(Task requirements)
(1) Summarize the Linpack Benchmark text in two sentences.
(2) Convert the records, from their first line through the line holding "Calcular (868, 709)", inclusive, into a JSON list of strings with one string per line and blank lines left out.

What is the reference for the Linpack Benchmark Report?

The Linpack Benchmark report should be referenced in the following way:

“Performance of Various Computers Using Standard Linear Equations Software”, Jack Dongarra, University of Tennessee, Knoxville TN, 37996, Computer Science Technical Report Number CS - 89 – 85, today’s date, url:http://www.netlib.org/benchmark/performance.ps.

Is there a paper which describes the benchmark in some detail and gives a historical perspective?

The paper “The LINPACK Benchmark: Past, Present, and Future” by Jack Dongarra, Piotr Luszczek, and Antoine Petitet provides a look at the details of the benchmark and provides performance data in graphics form for a number of machines on basic operations. A copy of the paper is available at http://www.netlib.org/utk/people/JackDongarra/PAPERS/hpl.pdf.

What is a Mflop/s?

Mflop/s is a rate of execution, millions of floating point operations per second. Whenever this term is used it will refer to 64 bit floating point operations and the operations will be either addition or multiplication. Gflop/s refers to billions of floating point operations per second andTflop/s refers to trillions of floating point operations per second.

(Supplied records)

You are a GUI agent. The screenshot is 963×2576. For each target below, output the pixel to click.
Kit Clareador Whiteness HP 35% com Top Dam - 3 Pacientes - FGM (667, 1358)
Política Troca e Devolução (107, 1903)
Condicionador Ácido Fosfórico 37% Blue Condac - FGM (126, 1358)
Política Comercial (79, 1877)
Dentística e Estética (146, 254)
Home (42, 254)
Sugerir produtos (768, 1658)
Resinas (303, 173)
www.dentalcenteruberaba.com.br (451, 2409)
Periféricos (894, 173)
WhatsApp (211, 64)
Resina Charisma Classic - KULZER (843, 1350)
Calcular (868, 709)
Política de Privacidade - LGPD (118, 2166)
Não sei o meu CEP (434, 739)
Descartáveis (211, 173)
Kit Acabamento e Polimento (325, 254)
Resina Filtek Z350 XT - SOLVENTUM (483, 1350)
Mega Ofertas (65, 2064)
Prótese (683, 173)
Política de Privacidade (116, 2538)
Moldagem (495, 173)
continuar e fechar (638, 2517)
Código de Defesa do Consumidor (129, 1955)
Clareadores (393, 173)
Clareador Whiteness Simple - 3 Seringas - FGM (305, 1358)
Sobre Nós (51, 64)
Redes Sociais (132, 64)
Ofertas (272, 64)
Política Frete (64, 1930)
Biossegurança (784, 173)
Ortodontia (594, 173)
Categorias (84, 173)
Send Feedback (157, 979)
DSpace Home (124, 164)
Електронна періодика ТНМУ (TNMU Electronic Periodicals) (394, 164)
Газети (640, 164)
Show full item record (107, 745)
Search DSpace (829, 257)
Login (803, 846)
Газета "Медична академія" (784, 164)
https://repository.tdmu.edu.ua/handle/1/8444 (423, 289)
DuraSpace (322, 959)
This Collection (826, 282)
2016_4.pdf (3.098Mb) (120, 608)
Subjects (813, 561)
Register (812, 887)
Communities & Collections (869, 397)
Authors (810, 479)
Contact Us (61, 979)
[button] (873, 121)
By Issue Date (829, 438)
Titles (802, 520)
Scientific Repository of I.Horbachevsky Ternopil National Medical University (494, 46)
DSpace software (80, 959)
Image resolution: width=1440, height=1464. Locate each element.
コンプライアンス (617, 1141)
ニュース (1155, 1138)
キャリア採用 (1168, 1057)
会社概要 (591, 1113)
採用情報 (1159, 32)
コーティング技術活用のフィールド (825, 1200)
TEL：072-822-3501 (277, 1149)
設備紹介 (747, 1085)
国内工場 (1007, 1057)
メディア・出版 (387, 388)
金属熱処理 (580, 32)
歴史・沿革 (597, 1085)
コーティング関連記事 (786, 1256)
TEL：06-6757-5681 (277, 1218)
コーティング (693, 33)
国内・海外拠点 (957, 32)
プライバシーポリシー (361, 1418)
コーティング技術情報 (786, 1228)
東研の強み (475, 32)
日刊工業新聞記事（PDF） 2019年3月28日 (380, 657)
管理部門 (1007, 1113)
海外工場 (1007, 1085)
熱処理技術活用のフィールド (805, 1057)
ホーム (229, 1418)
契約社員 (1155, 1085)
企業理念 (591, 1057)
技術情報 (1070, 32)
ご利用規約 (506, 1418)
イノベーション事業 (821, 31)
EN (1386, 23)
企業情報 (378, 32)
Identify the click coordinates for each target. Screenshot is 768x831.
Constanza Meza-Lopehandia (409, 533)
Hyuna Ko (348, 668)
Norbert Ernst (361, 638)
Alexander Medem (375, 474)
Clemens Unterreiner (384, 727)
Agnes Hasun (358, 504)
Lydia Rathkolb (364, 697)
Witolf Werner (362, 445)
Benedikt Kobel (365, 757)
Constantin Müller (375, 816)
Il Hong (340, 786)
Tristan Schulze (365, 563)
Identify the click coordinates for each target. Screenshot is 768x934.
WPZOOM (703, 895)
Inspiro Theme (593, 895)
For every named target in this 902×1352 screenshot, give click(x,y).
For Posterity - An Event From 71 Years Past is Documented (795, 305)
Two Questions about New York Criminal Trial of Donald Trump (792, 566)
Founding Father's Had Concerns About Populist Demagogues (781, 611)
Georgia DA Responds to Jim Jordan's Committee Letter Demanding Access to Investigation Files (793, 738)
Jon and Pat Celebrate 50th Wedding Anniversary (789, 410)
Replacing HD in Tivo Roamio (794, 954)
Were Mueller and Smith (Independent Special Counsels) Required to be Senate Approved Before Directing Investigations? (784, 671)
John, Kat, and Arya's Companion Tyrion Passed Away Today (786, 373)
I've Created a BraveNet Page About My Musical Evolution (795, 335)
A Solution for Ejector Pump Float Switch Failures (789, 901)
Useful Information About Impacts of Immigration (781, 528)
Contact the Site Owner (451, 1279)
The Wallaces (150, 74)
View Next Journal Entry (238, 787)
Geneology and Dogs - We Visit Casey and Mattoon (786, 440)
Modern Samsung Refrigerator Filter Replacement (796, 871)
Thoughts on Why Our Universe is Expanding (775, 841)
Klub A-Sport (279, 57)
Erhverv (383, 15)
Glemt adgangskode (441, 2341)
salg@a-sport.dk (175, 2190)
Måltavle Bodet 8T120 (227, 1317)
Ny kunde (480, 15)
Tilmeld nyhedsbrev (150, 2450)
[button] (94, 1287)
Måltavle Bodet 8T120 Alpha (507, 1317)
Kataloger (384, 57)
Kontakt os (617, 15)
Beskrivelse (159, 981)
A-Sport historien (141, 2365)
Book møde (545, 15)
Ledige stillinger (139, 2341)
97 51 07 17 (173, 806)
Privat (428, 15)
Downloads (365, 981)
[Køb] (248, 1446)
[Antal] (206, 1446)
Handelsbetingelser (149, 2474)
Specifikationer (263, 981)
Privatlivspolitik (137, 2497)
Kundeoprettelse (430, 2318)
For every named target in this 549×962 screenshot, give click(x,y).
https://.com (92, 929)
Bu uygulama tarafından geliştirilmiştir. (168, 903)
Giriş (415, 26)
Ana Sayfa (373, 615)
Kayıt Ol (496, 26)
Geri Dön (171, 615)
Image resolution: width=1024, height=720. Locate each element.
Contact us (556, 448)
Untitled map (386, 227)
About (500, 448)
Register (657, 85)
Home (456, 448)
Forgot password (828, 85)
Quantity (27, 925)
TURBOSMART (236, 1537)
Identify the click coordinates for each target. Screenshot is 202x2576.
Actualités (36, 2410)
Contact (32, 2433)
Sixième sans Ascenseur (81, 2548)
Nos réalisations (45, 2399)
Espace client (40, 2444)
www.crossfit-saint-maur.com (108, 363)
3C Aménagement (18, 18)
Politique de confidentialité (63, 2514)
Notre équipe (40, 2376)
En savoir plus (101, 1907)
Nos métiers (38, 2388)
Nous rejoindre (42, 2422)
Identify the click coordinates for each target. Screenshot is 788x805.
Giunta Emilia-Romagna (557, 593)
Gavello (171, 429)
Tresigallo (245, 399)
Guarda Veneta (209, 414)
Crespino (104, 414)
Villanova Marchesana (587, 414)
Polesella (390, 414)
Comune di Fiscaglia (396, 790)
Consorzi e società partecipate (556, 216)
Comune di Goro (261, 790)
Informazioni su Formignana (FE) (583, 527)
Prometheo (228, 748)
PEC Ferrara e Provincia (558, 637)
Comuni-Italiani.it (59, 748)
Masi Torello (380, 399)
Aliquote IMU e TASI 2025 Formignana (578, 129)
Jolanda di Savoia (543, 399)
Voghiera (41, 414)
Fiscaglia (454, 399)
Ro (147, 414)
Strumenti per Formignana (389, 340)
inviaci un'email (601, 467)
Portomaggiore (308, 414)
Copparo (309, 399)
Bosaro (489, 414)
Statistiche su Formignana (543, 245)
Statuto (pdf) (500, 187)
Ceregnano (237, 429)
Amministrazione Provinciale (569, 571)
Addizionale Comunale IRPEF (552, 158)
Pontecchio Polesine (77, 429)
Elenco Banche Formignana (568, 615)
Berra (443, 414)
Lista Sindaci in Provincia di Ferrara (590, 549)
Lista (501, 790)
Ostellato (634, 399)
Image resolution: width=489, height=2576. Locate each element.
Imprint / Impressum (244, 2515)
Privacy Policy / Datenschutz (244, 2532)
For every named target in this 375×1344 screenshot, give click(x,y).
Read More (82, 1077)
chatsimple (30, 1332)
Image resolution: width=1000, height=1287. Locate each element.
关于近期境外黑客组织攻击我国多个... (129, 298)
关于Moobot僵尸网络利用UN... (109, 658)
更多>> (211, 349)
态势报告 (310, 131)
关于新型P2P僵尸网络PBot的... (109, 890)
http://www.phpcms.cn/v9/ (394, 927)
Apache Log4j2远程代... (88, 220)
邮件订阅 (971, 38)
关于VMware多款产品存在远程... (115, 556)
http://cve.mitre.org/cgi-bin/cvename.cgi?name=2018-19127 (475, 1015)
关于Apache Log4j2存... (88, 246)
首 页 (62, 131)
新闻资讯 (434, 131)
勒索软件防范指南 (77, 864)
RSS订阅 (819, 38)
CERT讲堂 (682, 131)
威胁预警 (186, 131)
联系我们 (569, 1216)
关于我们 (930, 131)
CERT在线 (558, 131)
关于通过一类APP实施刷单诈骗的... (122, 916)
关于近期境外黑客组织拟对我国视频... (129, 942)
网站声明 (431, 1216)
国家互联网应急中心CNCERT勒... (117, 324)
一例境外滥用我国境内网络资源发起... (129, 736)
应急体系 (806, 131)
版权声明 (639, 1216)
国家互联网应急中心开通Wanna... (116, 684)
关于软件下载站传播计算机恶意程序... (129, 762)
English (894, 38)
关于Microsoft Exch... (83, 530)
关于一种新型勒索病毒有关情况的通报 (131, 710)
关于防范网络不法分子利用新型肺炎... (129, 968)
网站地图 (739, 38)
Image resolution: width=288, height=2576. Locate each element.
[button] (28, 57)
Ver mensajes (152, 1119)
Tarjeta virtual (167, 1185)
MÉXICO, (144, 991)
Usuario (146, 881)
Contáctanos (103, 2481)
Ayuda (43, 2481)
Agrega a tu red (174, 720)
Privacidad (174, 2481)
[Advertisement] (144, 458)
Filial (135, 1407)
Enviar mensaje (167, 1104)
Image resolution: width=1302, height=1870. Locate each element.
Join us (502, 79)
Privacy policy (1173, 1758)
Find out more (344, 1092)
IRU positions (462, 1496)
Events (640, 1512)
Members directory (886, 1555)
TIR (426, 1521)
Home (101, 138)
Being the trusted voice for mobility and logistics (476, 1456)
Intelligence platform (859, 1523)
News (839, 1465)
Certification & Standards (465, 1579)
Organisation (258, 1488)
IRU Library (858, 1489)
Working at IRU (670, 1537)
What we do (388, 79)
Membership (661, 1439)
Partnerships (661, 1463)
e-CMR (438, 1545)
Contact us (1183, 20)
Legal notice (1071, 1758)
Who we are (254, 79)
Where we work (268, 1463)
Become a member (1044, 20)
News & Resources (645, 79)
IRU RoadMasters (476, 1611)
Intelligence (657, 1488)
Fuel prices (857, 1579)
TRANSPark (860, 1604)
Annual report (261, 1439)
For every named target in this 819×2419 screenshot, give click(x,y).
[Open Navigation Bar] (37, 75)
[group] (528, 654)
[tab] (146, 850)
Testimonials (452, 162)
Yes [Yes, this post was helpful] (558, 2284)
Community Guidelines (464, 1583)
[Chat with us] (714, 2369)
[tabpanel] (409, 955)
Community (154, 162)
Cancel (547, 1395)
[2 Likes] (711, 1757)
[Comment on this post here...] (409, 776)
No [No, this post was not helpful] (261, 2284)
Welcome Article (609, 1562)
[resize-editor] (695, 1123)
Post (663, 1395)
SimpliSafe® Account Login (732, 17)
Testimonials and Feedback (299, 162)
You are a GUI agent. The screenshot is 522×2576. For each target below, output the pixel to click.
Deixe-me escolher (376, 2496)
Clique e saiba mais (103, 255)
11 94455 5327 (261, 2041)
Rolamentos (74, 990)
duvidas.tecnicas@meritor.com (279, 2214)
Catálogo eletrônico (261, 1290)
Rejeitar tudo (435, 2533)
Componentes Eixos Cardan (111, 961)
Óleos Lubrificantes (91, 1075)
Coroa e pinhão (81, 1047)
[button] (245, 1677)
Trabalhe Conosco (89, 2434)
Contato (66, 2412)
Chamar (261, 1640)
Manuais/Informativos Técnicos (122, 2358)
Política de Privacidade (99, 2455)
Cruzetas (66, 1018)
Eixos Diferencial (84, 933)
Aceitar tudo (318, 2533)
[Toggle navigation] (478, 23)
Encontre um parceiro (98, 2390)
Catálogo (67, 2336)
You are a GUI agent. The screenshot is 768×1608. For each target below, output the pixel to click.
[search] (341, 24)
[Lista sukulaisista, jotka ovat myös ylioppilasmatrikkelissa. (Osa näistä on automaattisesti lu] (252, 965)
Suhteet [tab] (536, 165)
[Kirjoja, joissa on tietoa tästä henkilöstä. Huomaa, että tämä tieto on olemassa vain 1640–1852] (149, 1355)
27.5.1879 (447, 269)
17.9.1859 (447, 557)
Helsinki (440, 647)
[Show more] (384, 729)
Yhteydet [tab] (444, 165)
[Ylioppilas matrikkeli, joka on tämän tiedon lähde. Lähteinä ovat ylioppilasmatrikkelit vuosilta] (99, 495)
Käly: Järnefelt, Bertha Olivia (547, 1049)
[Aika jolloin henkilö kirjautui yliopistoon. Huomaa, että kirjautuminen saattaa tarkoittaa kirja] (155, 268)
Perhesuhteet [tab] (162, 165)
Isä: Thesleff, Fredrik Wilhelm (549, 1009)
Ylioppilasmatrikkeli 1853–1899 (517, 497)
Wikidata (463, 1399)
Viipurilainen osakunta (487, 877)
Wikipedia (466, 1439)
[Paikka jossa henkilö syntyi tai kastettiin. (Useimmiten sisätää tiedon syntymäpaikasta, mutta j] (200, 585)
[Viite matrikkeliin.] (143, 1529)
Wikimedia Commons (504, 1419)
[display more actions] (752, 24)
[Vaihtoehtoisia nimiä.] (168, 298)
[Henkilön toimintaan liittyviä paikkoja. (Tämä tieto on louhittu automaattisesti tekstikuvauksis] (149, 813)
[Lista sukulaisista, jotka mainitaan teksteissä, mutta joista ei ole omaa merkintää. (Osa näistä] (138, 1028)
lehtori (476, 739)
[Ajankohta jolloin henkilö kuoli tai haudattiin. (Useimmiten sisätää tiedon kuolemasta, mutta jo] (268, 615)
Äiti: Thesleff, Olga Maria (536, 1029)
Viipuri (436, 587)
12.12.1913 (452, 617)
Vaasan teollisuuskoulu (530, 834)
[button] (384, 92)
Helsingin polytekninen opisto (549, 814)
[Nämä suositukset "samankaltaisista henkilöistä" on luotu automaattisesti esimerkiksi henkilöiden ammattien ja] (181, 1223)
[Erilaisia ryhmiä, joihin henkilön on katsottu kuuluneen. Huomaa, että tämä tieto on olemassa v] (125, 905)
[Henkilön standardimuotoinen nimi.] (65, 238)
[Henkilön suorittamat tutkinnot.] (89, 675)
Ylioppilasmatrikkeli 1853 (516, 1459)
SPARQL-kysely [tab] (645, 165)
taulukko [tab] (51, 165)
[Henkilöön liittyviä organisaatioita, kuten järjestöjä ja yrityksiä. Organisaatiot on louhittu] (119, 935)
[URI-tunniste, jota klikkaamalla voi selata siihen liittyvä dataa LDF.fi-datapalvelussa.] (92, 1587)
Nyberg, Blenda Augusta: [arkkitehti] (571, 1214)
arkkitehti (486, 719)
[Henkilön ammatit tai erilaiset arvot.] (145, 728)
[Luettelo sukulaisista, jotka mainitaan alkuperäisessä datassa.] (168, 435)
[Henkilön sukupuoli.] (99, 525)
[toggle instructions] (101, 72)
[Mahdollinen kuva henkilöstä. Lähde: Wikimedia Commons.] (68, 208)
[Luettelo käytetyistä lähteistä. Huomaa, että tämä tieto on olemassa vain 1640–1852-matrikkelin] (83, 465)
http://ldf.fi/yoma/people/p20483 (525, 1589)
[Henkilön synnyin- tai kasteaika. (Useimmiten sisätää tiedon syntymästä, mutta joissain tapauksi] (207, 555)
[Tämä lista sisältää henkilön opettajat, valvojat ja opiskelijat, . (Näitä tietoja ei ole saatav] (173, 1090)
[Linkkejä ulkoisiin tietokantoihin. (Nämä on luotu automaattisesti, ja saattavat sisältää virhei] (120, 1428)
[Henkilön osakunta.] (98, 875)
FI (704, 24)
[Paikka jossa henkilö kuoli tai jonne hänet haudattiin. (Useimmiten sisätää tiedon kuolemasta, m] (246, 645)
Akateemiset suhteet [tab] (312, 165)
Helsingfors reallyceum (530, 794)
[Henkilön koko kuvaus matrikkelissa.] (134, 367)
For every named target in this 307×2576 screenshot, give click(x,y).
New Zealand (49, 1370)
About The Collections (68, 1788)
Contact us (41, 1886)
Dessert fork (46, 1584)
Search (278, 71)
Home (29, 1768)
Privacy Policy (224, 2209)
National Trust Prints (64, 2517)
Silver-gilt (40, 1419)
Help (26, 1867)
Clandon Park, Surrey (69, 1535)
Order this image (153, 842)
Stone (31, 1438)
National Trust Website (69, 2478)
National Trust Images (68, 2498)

(Answer list)
(1) The text gives the citation format for the Linpack Benchmark report. It also points to a paper by Jack Dongarra, Piotr Luszczek, and Antoine Petitet that covers the benchmark in detail with performance data for a number of machines, and it defines Mflop/s as millions of 64-bit floating point additions or multiplications per second, with Gflop/s and Tflop/s meaning billions and trillions.

(2)
[
  "You are a GUI agent. The screenshot is 963×2576. For each target below, output the pixel to click.",
  "Kit Clareador Whiteness HP 35% com Top Dam - 3 Pacientes - FGM (667, 1358)",
  "Política Troca e Devolução (107, 1903)",
  "Condicionador Ácido Fosfórico 37% Blue Condac - FGM (126, 1358)",
  "Política Comercial (79, 1877)",
  "Dentística e Estética (146, 254)",
  "Home (42, 254)",
  "Sugerir produtos (768, 1658)",
  "Resinas (303, 173)",
  "www.dentalcenteruberaba.com.br (451, 2409)",
  "Periféricos (894, 173)",
  "WhatsApp (211, 64)",
  "Resina Charisma Classic - KULZER (843, 1350)",
  "Calcular (868, 709)"
]